CGA’s M-1 Publication Guides Safe Use of Medical Gas Supply Systems at Health Care Facilities

August 12, 2020

CGA M-1, Standard for Medical Gas Supply Systems at Health Care Facilities (an American National Standard), provides requirements for the design, installation, maintenance, testing, and removal of compressed medical gas (CMG) supply systems at health care facilities.

This safety standard, published by the Compressed Gas Association (CGA), is referenced by the National Fire Protection Association in NFPA 55.


Compressed medical gases are intended for use in the diagnosis, cure, mitigation, treatment, or prevention of disease in human beings or animals. Medical gas supply systems deliver CMGs to piped distribution systems at health care facilities. Oxygen USP (United States Pharmacopeia) and medical air USP provide direct assistance for breathing and also assist in the delivery of medical treatment(s). Oxygen USP, medical air USP, and CMG mixtures are used in hyperbaric chambers. Nitrogen NF is used to operate power tools during patient care procedures.

CMGs are typically supplied to a medical gas piped distribution system by a cryogenic fluid central supply (either a permanently installed bulk supply system or permanently installed microbulk supply system), cylinders or containers connected to a manifold system, or a temporary supply system. Supplier-owned or health care facility-owned storage and control systems that supply CMG shall be installed and maintained in compliance with CGA M-1, applicable regulations, and the U.S. Food and Drug Administration (FDA) current good manufacturing practices (CGMP).
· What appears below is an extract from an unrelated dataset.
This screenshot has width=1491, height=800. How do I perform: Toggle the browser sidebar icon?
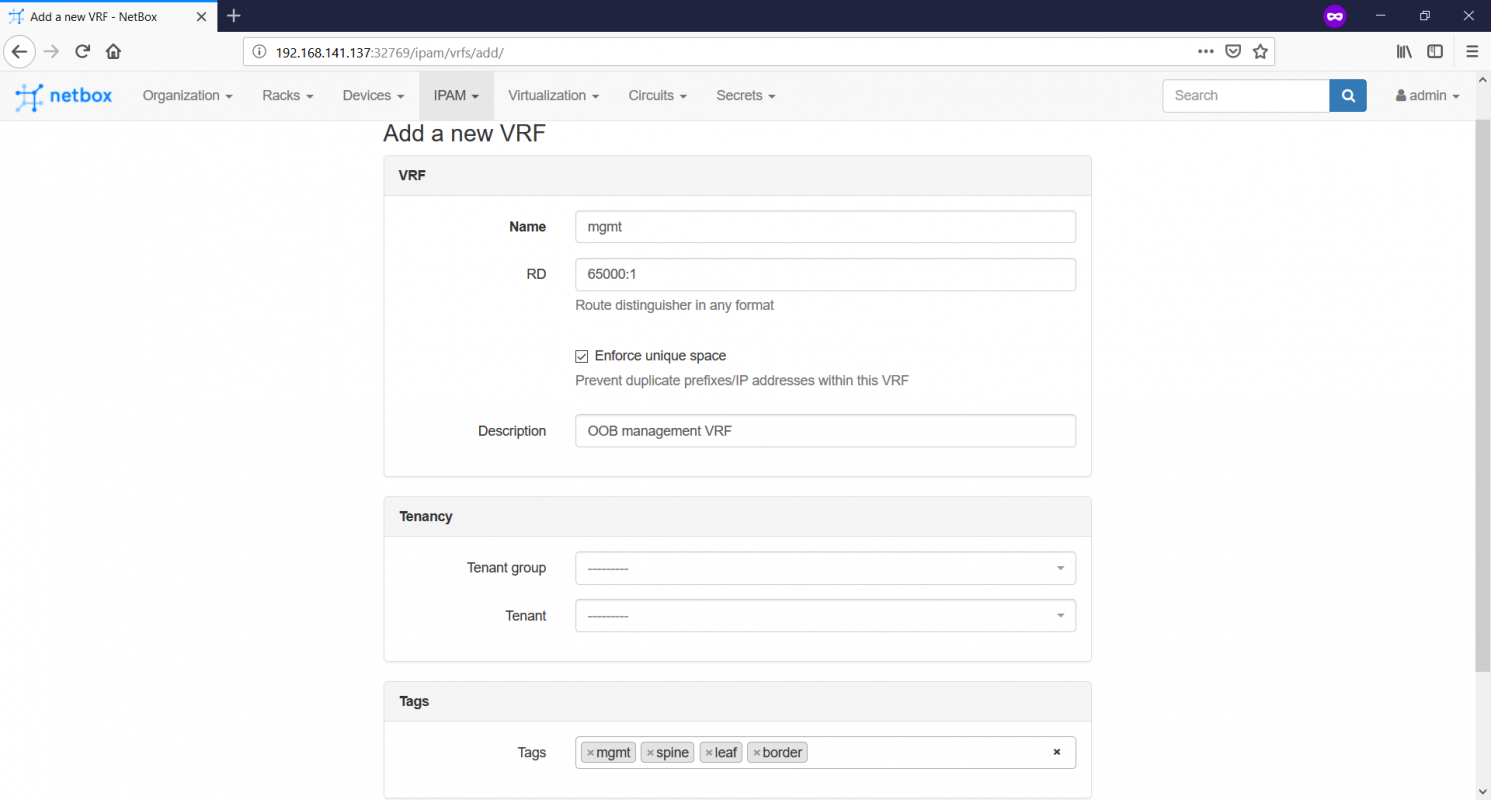click(1435, 51)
The system owner is responsible for compliance with CGMP. Title 21 (Food and Drugs) of the U.S. Code of Federal Regulations Parts 210-211 prohibits the adulteration of drugs. Introducing a drug product into a system that has not been installed in accordance with CGMP will adulterate the product.

The supplier of the CMG is responsible for ensuring that the system has been installed in compliance with CGMP prior to first filling of the system. Supplier and contractor personnel who work on supplier-owned equipment shall be able to provide documentation that demonstrates compliance with this standard.

CGA M-1 Aids Compliance with FDA, U.S. CFR, NFPA Regulations & Codes

CGA M-1 applies to all new or upgraded CMG supply systems at health care facilities. It provides detailed procedures to help designers, installers, and operators of CMG supply systems with compliance with the following national regulations and model codes:

  • Federal Food, Drug, and Cosmetic Act, U.S. FDA;
  • Title 21 of the U.S. Code of Federal Regulations (21 CFR) Parts 210 to 211;
  • NFPA 55, Compressed Gases and Cryogenic Fluids Code, and
  • NFPA 99, Health Care Facilities Code

CGA M-1 captures the requirements from these codes along with best practices to provide a comprehensive publication for the process of designing, locating, installing, commissioning, maintaining, testing, removing, and documenting work on a medical gas supply system.

This safety standard covers:

  • Health hazards and safety considerations when dealing with CMGs;
  • Applicable codes and standards that CMG supply systems must meet;
  • Training and qualifying personnel to install CMG supply systems;
  • Site selection and development;
  • Equipment selection and installation;
  • System commissioning, startup, initial fill, operation and maintenance;
  • System decommissioning and removal, and;
  • Documentation

The full Table of Contents may be downloaded for free from the CGA M-1 publication details page on the CGA portal.

For facilities that are solely intended for use in non-human applications (i.e., veterinary or pharmaceutical), the applicability of this standard is to be determined by the CMG system designer, authority having jurisdiction (AHJ), or other related parties based on facility requirements.

What’s New in the 4th Edition of CGA M-1

  • A new section 6.2.4 (under section 6, Personnel) provides details for certifying installers of CMG supply systems.
  • A new section 9.2.5 (under section 9, Equipment selection) gives more specific requirements for pressure relief devices.
  • A new section 9.3 has more details about the design of storage vessels, vaporizers, and other parts of a CMG supply system.
  • A new section 11.5 (under section 11, Equipment installation) lists and gives details for acceptable pipe joints.
  • New informational appendices provide commentary and explanatory material for the requirements in CGA M-1: “A” addresses ventilation, “B” covers switching vaporizers, and “C” shows where to find NFPA 55 and NFPA 99 requirements for CMG supply systems.